Equine Behavior and Dopamine LevelsBy Kentucky Equine Research Staff · November 16, 2016
A group of researchers from the United Kingdom* suggest that dopamine plays an important role in how horses behave (or misbehave!).
Dopamine is a potent chemical, called a neurotransmitter, produced in certain brain cells that plays an important role in learning, memory, pleasurable reward, behavior, attention, sleep, and mood.

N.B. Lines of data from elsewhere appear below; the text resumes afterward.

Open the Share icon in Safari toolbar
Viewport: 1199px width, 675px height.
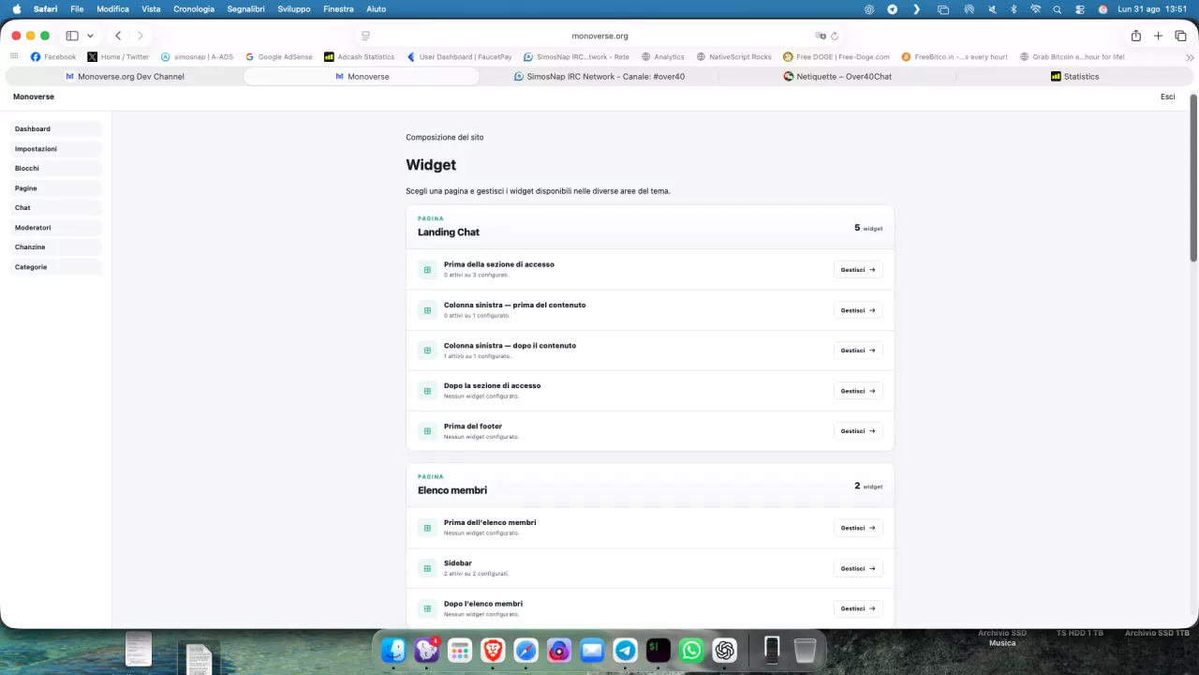[1136, 36]
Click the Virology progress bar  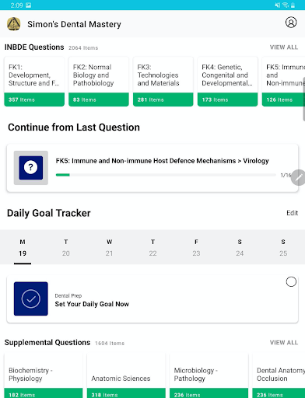[x=166, y=175]
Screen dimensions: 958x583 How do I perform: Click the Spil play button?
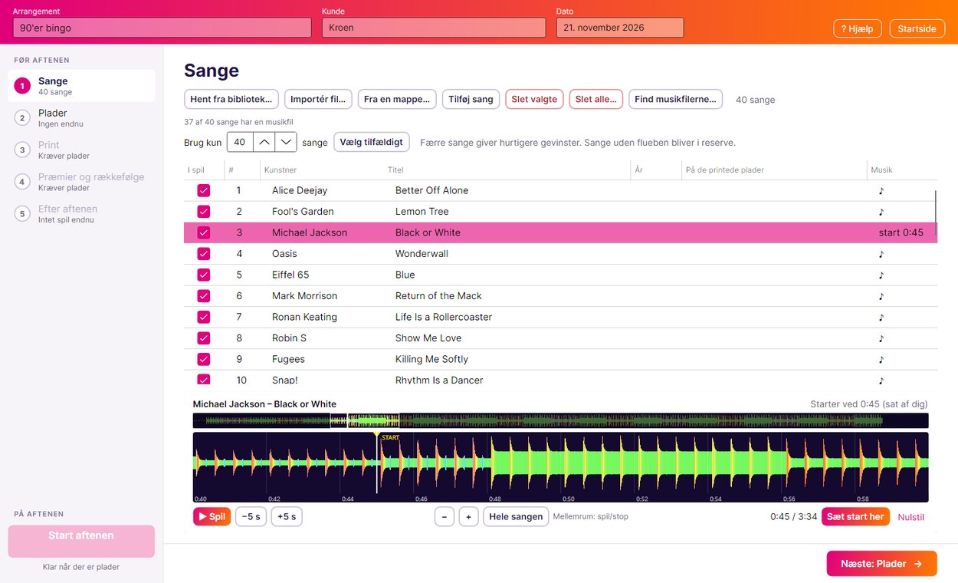click(x=212, y=516)
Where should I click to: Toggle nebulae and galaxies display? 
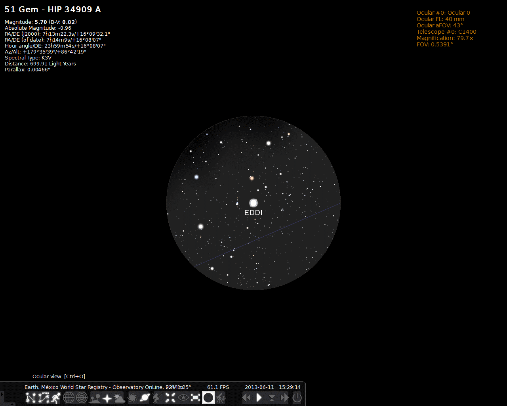tap(133, 398)
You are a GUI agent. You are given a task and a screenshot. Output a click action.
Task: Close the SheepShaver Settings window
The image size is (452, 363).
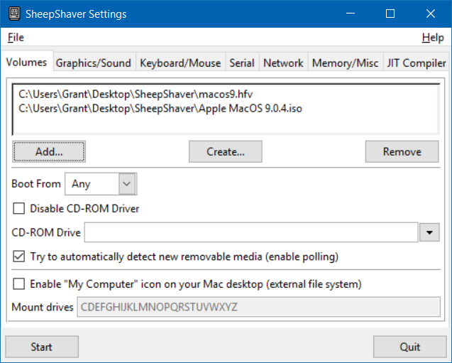(431, 13)
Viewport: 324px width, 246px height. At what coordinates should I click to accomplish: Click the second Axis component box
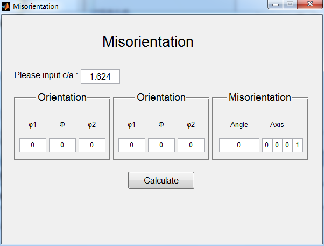tap(277, 145)
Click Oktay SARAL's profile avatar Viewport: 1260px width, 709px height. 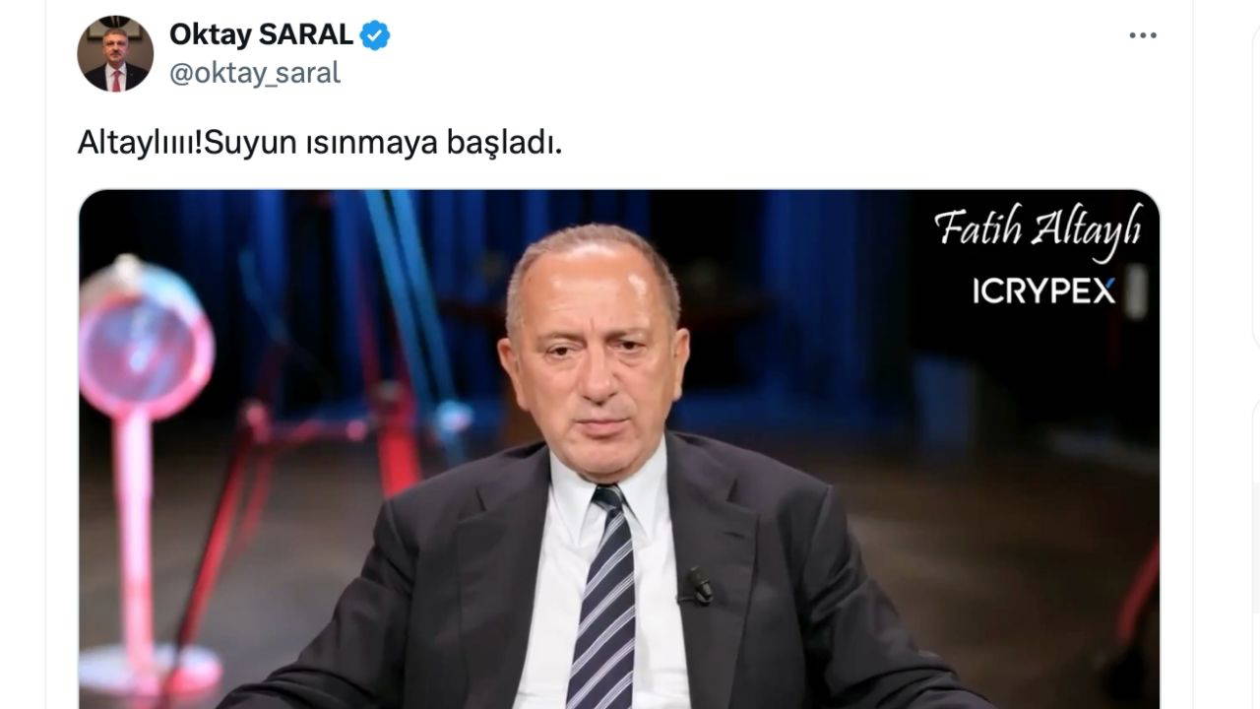coord(115,54)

Clearly, dopamine levels are not to be trifled with. Borrowing two examples from human medicine, low levels of dopamine exist in patients diagnosed with Parkinson’s disease, characterized by stoic, rigid, and slow temperaments. On the flip side, patients with increased dopamine levels, such as schizophrenics, are often anxious.

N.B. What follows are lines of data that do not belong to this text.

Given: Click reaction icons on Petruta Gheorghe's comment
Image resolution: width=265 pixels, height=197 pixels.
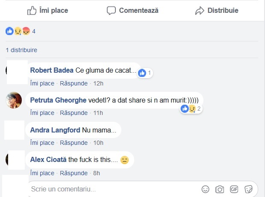Looking at the screenshot, I should 188,109.
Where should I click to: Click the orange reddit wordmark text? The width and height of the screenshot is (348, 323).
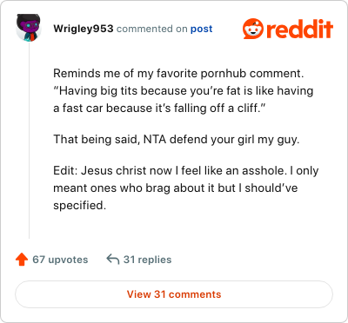299,29
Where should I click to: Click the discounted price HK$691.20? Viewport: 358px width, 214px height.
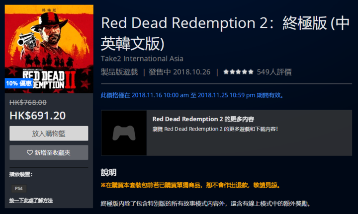click(x=38, y=116)
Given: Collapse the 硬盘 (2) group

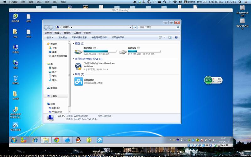Looking at the screenshot, I should click(x=73, y=44).
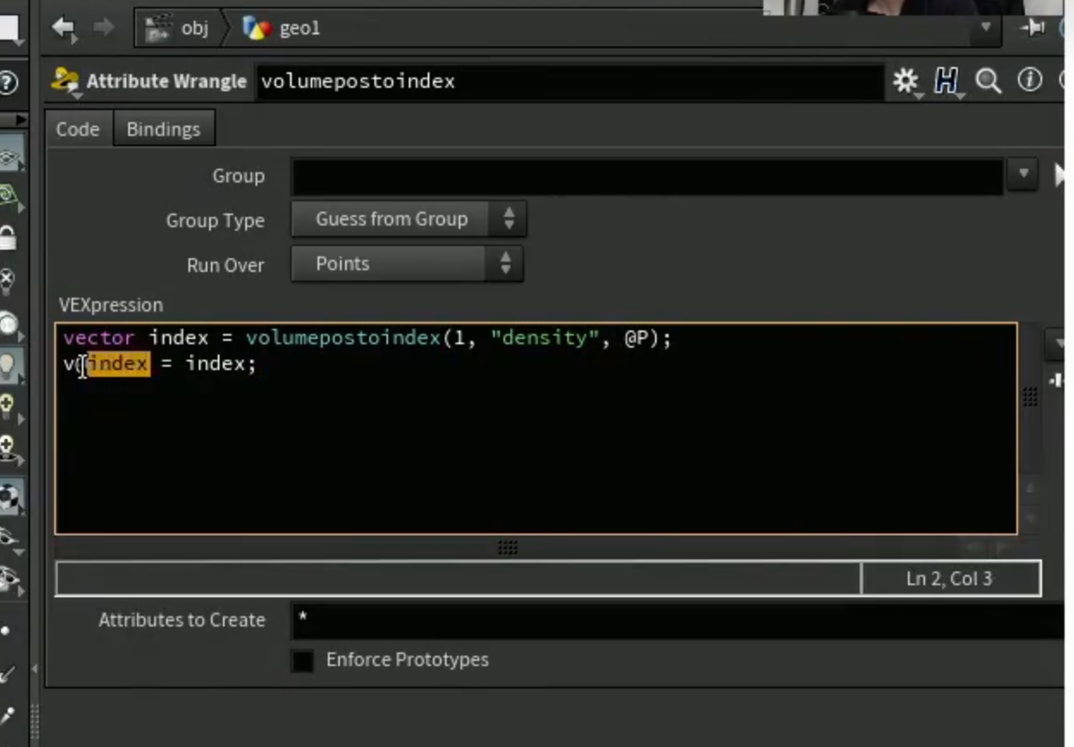The height and width of the screenshot is (747, 1074).
Task: Click the Houdini help H icon
Action: 946,81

Altered levels of dopamine also occur in horses. Those with stereotypic behaviors have high dopamine levels, whereas horses with Cushing’s disease (pituitary pars intermedia dysfunction, PPID) are often described as depressed, lethargic, and apathetic, and have low levels of dopamine.
Of course, those are extreme examples of behavior, with most horses falling somewhere in the middle. Nonetheless, horses are frequently acquired to perform a certain activity, be it pleasure riding, showing or rodeoing, or even competing at Olympic-level events. If a horse’s temperament does not match the desired activity, problems ensue, all too frequently culminating in behavioral and welfare issues.

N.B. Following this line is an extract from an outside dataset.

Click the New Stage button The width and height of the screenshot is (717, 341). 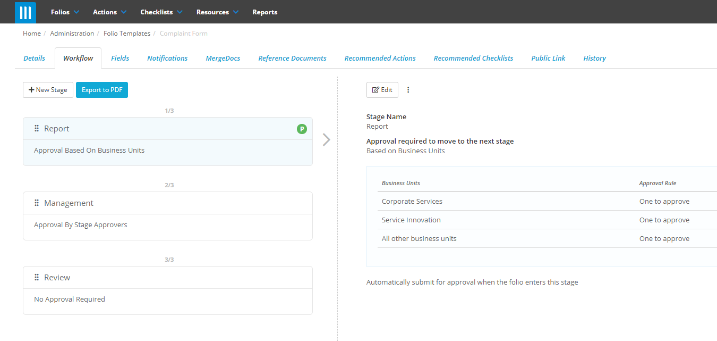[x=48, y=89]
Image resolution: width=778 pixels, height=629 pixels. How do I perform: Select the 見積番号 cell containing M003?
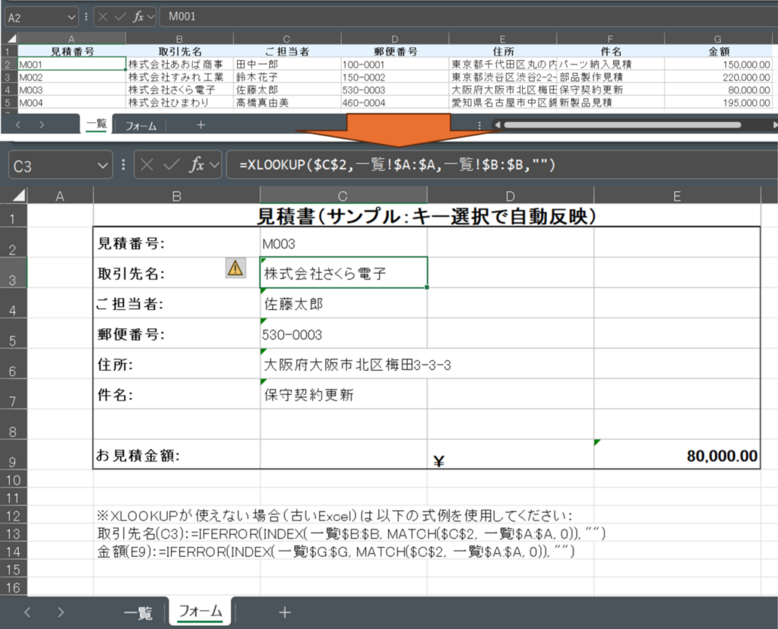343,244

For example, another recently published study** indicated that dressage horse owners frequently administer nutritional supplements marketed for “behavior,” and that both elite dressage and eventing owners were quite concerned about behavioral issues in their high-performance horses.
Maximizing both the physical and emotional health of any horse begins with diet and the environment. Ensure appropriate nutrition, without overdoing concentrates, and a balanced intake of all micronutrients. Consultation with an equine nutritionist is a logical starting place.
Still looking to offer a supplement to calm your horse?
“Ingredients included in calming supplements vary, but often include magnesium, thiamine (vitamin B1), L-tryptophan, inositol, valerian root, and chamomile,” explained Kathleen Crandell, Ph.D., an equine nutritionist for KER.
As always, choose a nutritional supplement wisely to avoid poor quality and potentially dangerous products.
*Roberts, K., A.J. Hemmings, M. Moore-Colyer, et al. 2016. Neural modulators of temperament: A multivariate approach to personality trait identification in the horse. Physiology and Behavior. 167:125-131.
**Agar, C., R. Gemmill, T. Hollands, et al. 2016. The use of nutritional supplements in dressage and eventing horses. Veterinary Record Open. 3:e000154.